* Text segment
# play station MOD chips



## gdatuk (Oct 1, 2005)

hi guys
i would like to know something about mod chips for ps2
i have the slim version(UK) 
i want to run my DVDs which i write using my dvd writer
so i need to add a MOD chip
1) Is it safe to MOD a PS2?
2)i enquired with a shop in spencers, chennai - they offered to do it for 2100
then another shop told that he will do it for 3900 when asked reason for cost he told..he does it with original sony mod chip
Does sony do such MOD chips? which one should i go for?

3) CAN I TAKE THE RISK?


----------



## john_the_ultimate (Oct 1, 2005)

Before modding remember that ur warranty will no longer be valid and sony will not be responsible for any damage caused. As for if it is safe......yes it is safe to mod ur ps2 but make sure that some professional person does it. Sony itself doesn't make mod chip(why should they). As for the price is varies from place to place so no exact price could be quoted. My friend has a ps2 as well as xbox both with mod chip installed. I had a modded ps2 which I sold, I want to get the new console ps3 or maybe xbox2.


----------



## Keith Sebastian (Oct 2, 2005)

gdatuk said:
			
		

> i want to run my DVDs which i write using my dvd writer
> so i need to add a MOD chip



You do not need a mod chip to run your home made DVD's as they do not have region protection. This applies to backed up DVD's too. Pretty sure as I'm doing it right now on my cousin's PS2 (regular). The slim one, I don't think is different but I'm not very sure. I got my slim pre-modded.

* Data
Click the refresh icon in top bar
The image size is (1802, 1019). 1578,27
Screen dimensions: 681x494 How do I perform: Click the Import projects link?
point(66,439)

* Job 1
In the forum thread on PlayStation mod chips, what reason does Keith Sebastian give for home-made DVDs not needing a mod chip?
* Job 2
Quote the stretch of the forum thread on PlayStation mod chips from "Before modding remember" through "or maybe xbox2.".

* Output 1
They do not have region protection.

* Output 2
Before modding remember that ur warranty will no longer be valid and sony will not be responsible for any damage caused. As for if it is safe......yes it is safe to mod ur ps2 but make sure that some professional person does it. Sony itself doesn't make mod chip(why should they). As for the price is varies from place to place so no exact price could be quoted. My friend has a ps2 as well as xbox both with mod chip installed. I had a modded ps2 which I sold, I want to get the new console ps3 or maybe xbox2.